As retailer and brand CEOs grapple with making sure that their brand continues to resonate with younger consumers, they need to actively listen to these consumers to understand how to improve their efforts on sustainability.

Leveraging the data collected from these conversations is one way that companies can evolve to achieve more purpose driven initiatives, remain inclusive, and meet both employee and consumer expectations.

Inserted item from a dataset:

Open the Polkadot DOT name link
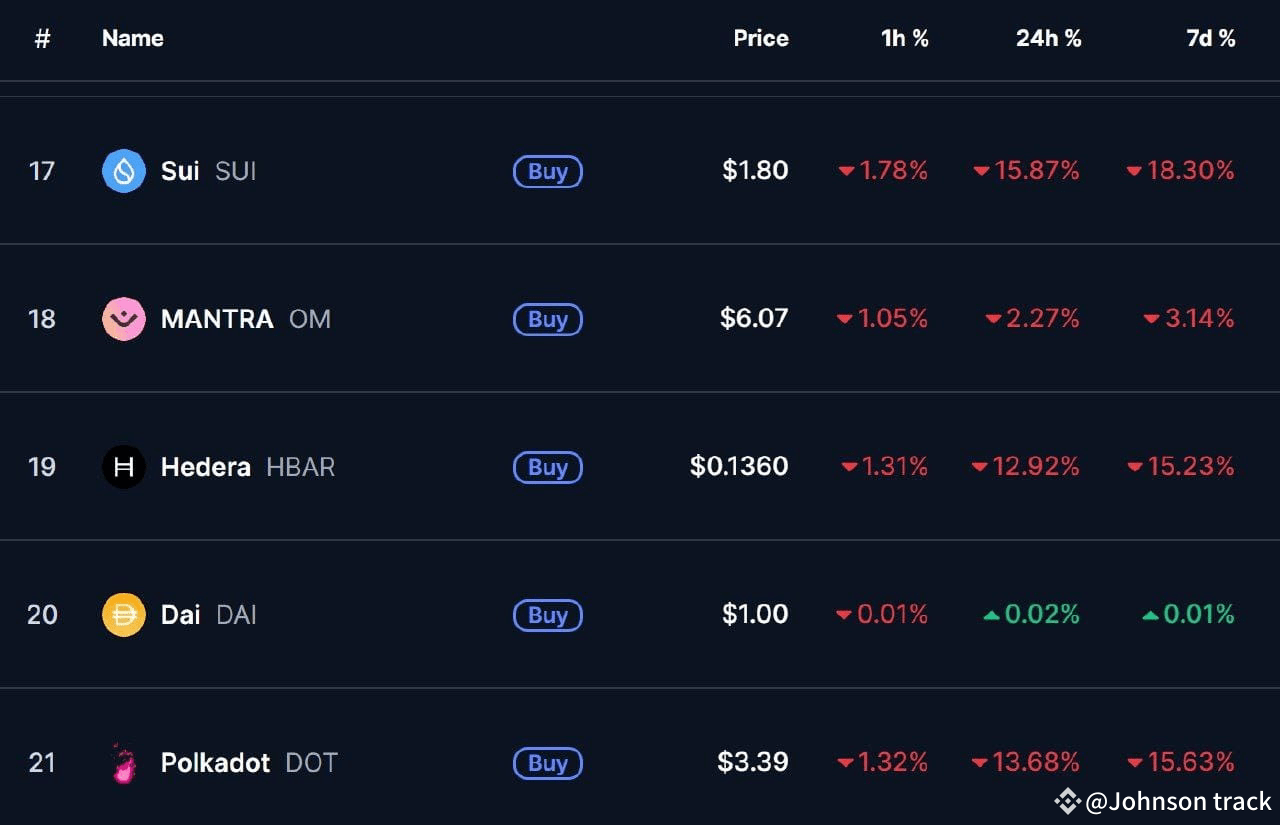Viewport: 1280px width, 825px height. coord(249,763)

Safety and Health More Important Than Ever

The pandemic brought to light so many ways we’d been doing business that simply won’t work in the future in the same way – from toxic work environments to overcrowded offices. However, the biggest a-ha moment for many was that employers need to demonstrate their commitment to health and safety to their employees and customers. These new values transcend simply providing a safe or healthy working, shopping, or dining environment. For instance, the best employers now offer resources and assistance for improving the mental and physical health of their employees. Retailers will need to continue to ensure that their customers feel safe shopping in physical retail. They can do this by expanding upon curbside pickup, same day delivery, and easy access to the most popular items. In addition, upgrading physical store locations with better technology can mitigate the exposure to too many people.

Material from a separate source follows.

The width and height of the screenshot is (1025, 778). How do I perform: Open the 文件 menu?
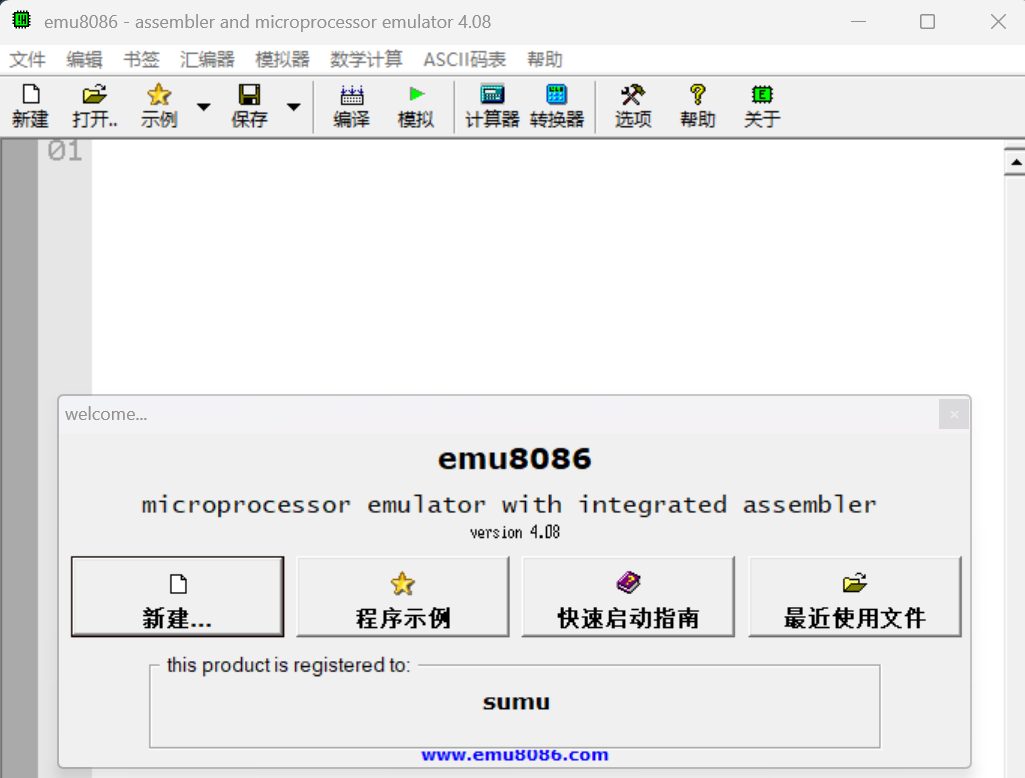(x=27, y=60)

Recommerce Is the Next Big Thing

Even Boomers are embracing recommerce or purchases of previously-owned items according to the First Insight Wharton Sustainability report. Boomers are now 56% more likely to engage in recommerce models than they were just two years ago. More than half of those surveyed prefer to shop resale formats for a variety of sustainability reasons. It’s clear that the consumer has become much more complex in a relatively short period of time, and retailers will need to go the extra mile to keep up. For example, First Insight data reveal that among the various sustainable shopping methods, 65% of consumers across all generations prefer brand or retailer-operated recommerce. Yet as third-party resale brands such as ThredUp, The RealReal and Depop continue to develop brand affinity among younger consumers, brands and retailers are giving away the business that they could be generating from new retail formats. Retailers and brands must begin testing and learning with new formats today so that they can retain and attract consumers tomorrow. The best way to start is to listen to your consumers to understand the way they like to shop.

Supply Chain Innovations

One of 2021’s biggest topics and challenges for retailers and consumers alike, supply chain challenges continue to exist. Labor shortages, manufacturing challenges, inflation, and, now, the war in the Ukraine are a few of the factors contributing to challenges for global businesses. The bright side is that the covid pandemic forced manufacturers and brands to take a good hard look at their supply chain and make fundamental changes to improve it. When it wasn’t broken, there was no incentive to fix it. But now that the cracks have turned to fissures, supply chain executives realize that supply chain disruptions are just another cost of doing business. Manufacturers, shippers, and retailers know that the future supply chain must be more sustainable and highly collaborative. Maximizing labor, containers, warehouse space, and last mile within a collective will be more efficient and sustainable in the long run. Digitizing the product creation and buying process will ensure that the products that brands and retailers produce and ship will actually be the ones that their consumers want to buy when they are on the shelves.

In the end, it is clear that we are headed to a more dynamic (meaning … CHANGING) and yes less predictable time ahead. As many noted, one thing is for certain, understanding where people are “moving to” versus where they “have been” will be a new and needed skill set while remaining agile enough to listen, understand and respond.